▶ **Article**:
-=-=-=-=-
But nobody wants to hear that. I certainly don’t.

So I embark on projects that promise to be bolt-on opportunities, things I can work on for a bit, get up to speed, and then simply profit from for the rest of my life, without sacrificing anything I’ve already got. Of course, it never really works out that way, but so what? It gets me moving.

And the NEW, of course.

If you’re an opportunity seeker like me, the familiar and old hat becomes invisible to you quickly.

This is where the danger lies, because the familiar and old hat is really what works, while something genuinely new is very likely to fail, or at least to fail when you try to set it up.

The way I deal with this is to introduce novelty WITHIN familiar and old-hat structures. Such as for example, daily emailing.

I’ve been doing this daily email every day for almost 8 years now.

Commitment and discipline, right? No. Novelty.

I never know what I’m gonna write about. It kind of stresses me out and excites me each morning. Today’s idea came (of course) during the shower.

So there you go:

1. Look at the marketing that’s working on getting you to move.
-=-=-=-=-
▶ **Information provided**:
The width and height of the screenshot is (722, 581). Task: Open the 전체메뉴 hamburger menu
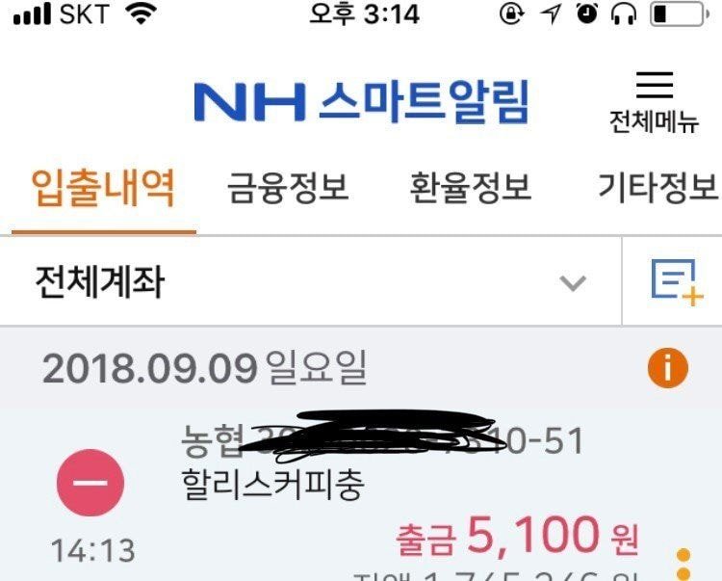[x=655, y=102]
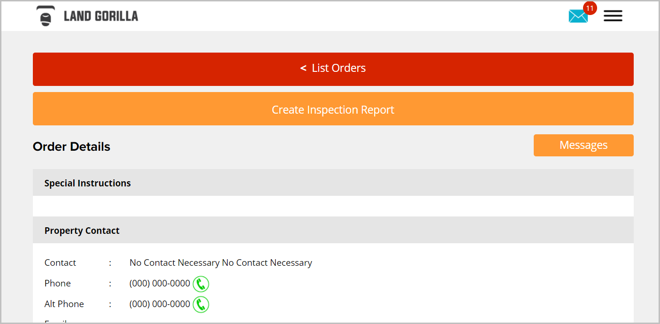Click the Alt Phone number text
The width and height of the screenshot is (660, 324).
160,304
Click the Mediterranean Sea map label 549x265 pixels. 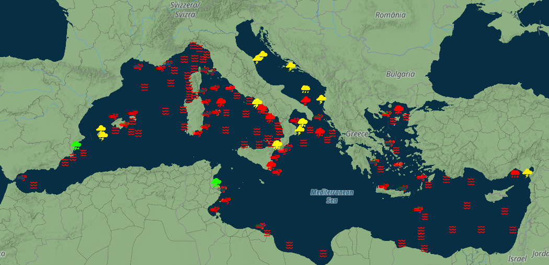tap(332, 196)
-=-=-=-=-
▶ **Exercise**: Shorten the paragraph of the excerpt on novelty that begins "So I embark on projects" and keep its main points. The lines here were taken from a different source than the excerpt.

▶ **Completed exercise**: I start projects that look like easy add-ons: work on them briefly, learn them, then profit for life without giving up anything I have. It never works out that way, but it still gets me moving.